Sunday, August 27, 2006

Strictly No Laughing

The sign on Teignmouth beach
Says Strictly No Laughing
The tide’s on the turn
The rain is drizzling
And the red sands are almost deserted
Three dogs splash through the surf
And two seagulls, mother and daughter
Argue over a crab’s leg
A family take their blue and yellow tent down
And no one’s laughing

I’m leaning on the seawall
Waiting for my party
A father tells his son
Not to step on the cracks
But does not say why
And no one’s laughing

A crooked man talks into his phone
A sunny couple
In vertically-challenged tee shirts smile
And I realise I’ve misread the sign
It says Strictly No Launching
It also says
The launching facilities are at the Polly steps
The Quay
Where everyone is laughing

Saturday, August 19, 2006

The First Time You Heard the Wind

The first time you heard –
really heard –
the wind –
it banged your eyelids
and called out
like a mad horseman
below the rattling shutters
of your window
saying, Come ride with me,
let’s race the black stallion
across the frosty fields

The first time you felt –
really felt –
that cold,
the cold that sneaks into the stove
and sucks the heat from the last few embers,
that creeps between the joins of your clothes
and kisses your exposed neck
with icicle lips

The first time you heard –
really heard –
the wind’s song
A song so melancholy
that you desperately tried
to think of summer,
the beach where you dug for pennies,
where you traced railway tracks in the damp sand
with your red metal spade –
but the song
whistled around the graveyard in your head
and drowned those memories
and found deeper, sadder stories

That was the first time,
sitting with a childhood sweetheart
in a lean-to shelter,
feeling the shivers of rain,
wide-eyed, wide-eared -
the first time
you really heard the wind

Monday, August 07, 2006

The Rhythm Festival 2006

The good news is that when you get old
and crusty and pasty and rusty
you can still sit in a field
filled with other crusty, musty old hippies and wannabe hippies
and wish-we-had-been hippies
and wear inappropriate pixie hats
and ethnic gear that barely hides your lumps and bumps
and folds of flesh but it’s a blessing
that the young tasty, lusty guys and gals
who have strayed here by mistake thinking it’s 2006
don’t say, Hey granddad you’re insane and sad and mad
and it’s bad for your heart and skin and legs
and don’t start on about 1966 a-bloody-gain

So then Donovan drifts on
with his anachronistic, impressionistic,
joss stick wish-flicks, an old dogs with old tricks
and the barely alive dig the shtick and the beer flows
and granny pogos and the moon glows
and the headbands and the flowing scarves
and the fat flab and the skeletal grey-pony-tailed
pointy stick-jeaned, ringed and tattooed, unglued, rude, screwed
misplaced, uncased, released, nearly-deceased
(love and peace)
and weathered, withered flesh of an audience
gasp the last breath of the sixties and seventies before the music
fell apart in the eighties and we sit in our folding chairs
and Arlo sings about Alice and the man says,
What’s Really Changed?
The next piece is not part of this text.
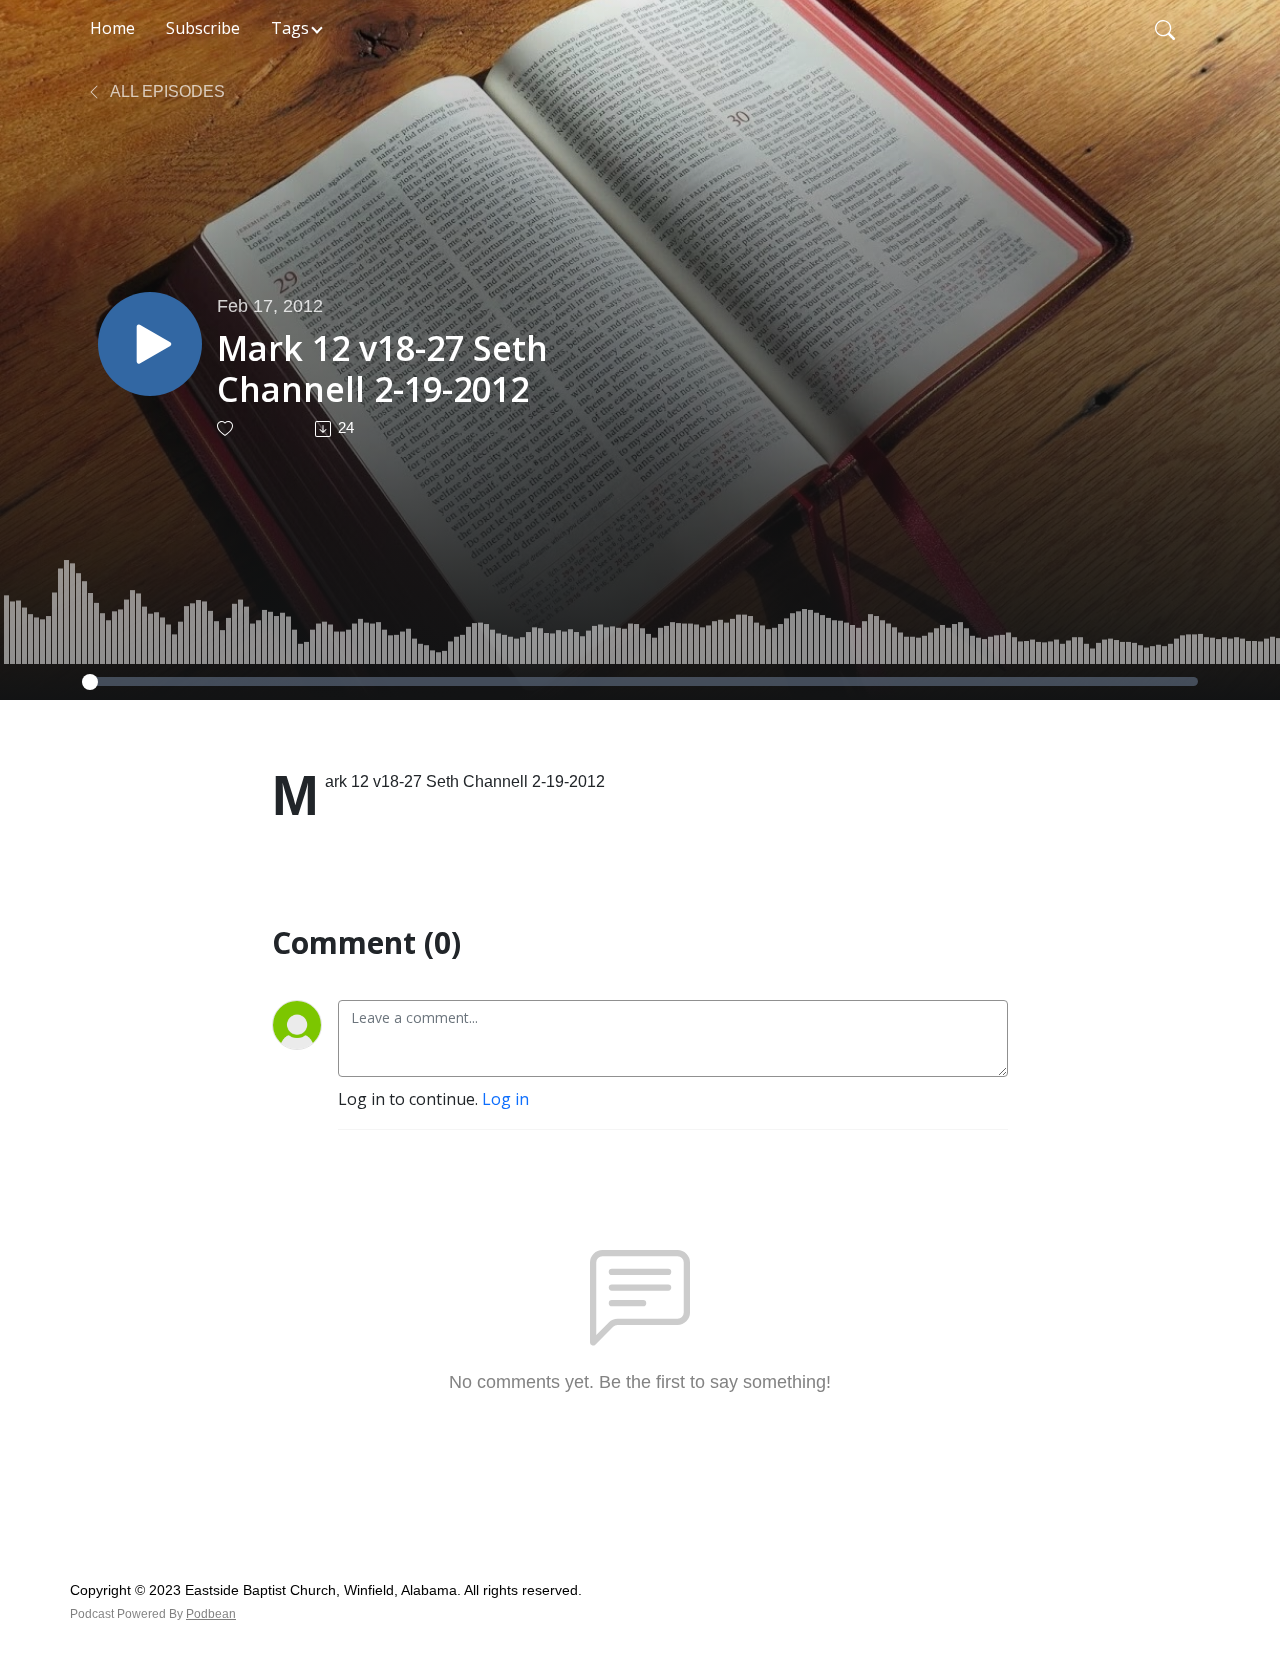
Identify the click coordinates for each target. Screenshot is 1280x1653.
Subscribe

And we cheer!

So the kids jig to the knockabout Dylan sound-alike Steve Gibbons
two lane and there’s no sign of rain
and by Sunday night everyone’s too tired
to cheer for an encore and top of the bill
is Jerry Lee Lewis who is wheeled on
and gamely tackles a selection of his hits
Goodness Gracious, we’re in our motorhome
which is convenient and has its own lavatory and shower
and the tent next door are playing loud music
and it’s past midnight for god sake -
don’t they know we want to get to sleep?
What kind of festival is this anyway – Woodstock?